Horrific memories are another matter altogether. They can be buried. They can be ignored, but they’ll always be a part of who you are, and perhaps even shape who and what you become.
Last week, School District #83 students respectfully honoured Canada’s First Nations by recognizing the horrors of the residential school experience with Orange Shirt Day.
Occurring Sept. 30th, Orange Shirt Day was started in 2013 in honour of residential school survivors, including Phyllis Webstad, whose clothes, including a new orange shirt given to her by her grandmother, were stripped away from her on her first day of residential school.
Shuswap Middle School hosted a school district Orange Shirt Day ceremony. One of the guest speakers, Neskonlith Indian Band member Gerry Thomas, painfully recounted his time in a residential school. Though it happened 50 years ago, it was clear the scars left by the experience are as raw as when they were first inflicted.

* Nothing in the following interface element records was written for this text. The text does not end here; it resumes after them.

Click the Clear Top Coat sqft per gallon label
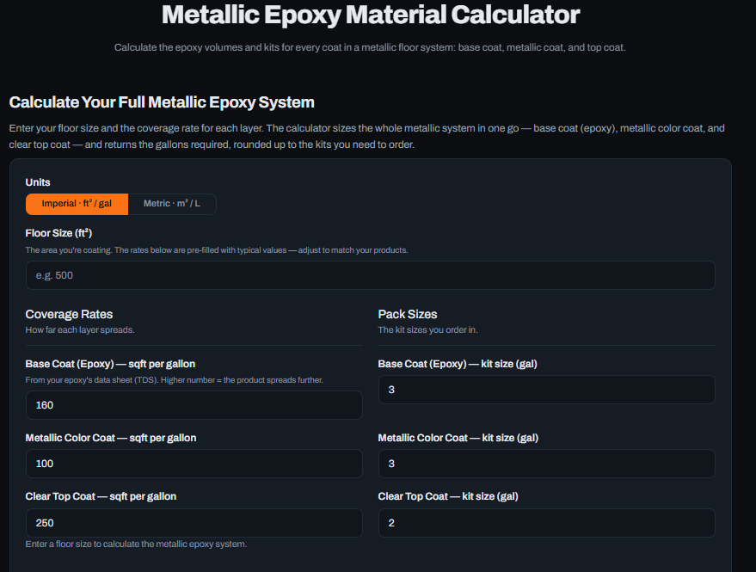 (101, 496)
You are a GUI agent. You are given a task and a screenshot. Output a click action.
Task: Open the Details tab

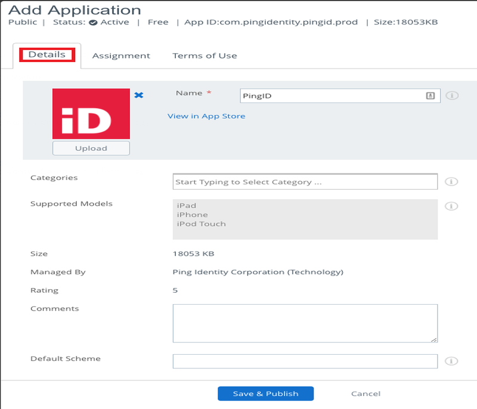coord(47,55)
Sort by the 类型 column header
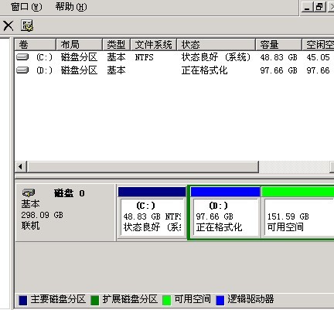Image resolution: width=334 pixels, height=310 pixels. pos(116,45)

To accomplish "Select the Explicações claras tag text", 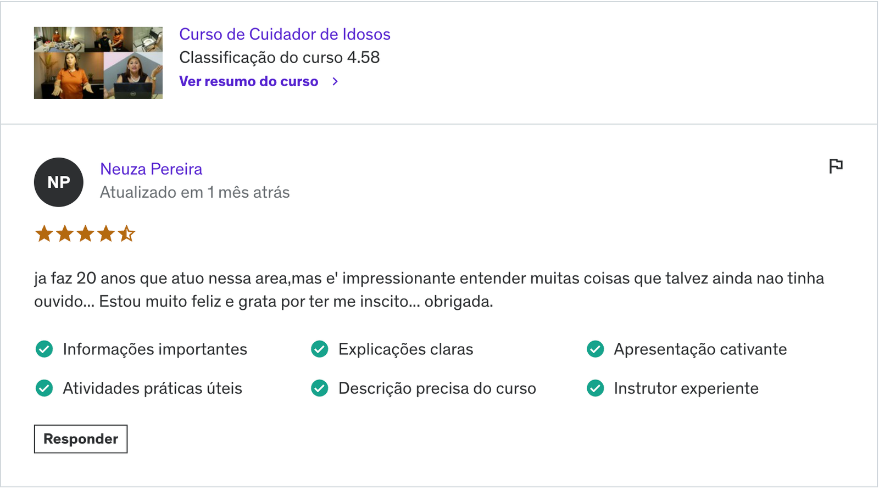I will pyautogui.click(x=405, y=349).
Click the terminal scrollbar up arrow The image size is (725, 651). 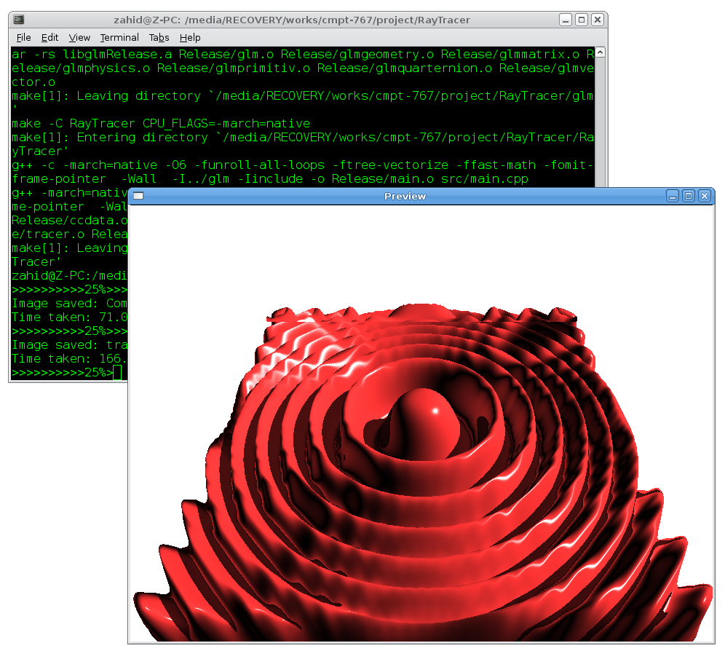coord(599,53)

Trite sentiments about time healing all wounds and putting the past behind us do nothing to diminish such memories. Perhaps nothing can. But we can make the necessary effort to assure Thomas and other residential school survivors that what happened in the past will never happen again.
Our public schools play a key role in this, making sure Aboriginal history is prominent, honest and accurate in the curriculum, while fostering respect among students for one another’s freedoms of cultural practices and expression.
School District #83 has educators working behind the scenes to each of these ends and more – promoting truth and reconciliation in the schools. Hopefully, this will further establish a foundation of shared experiences that leave positive lasting memories.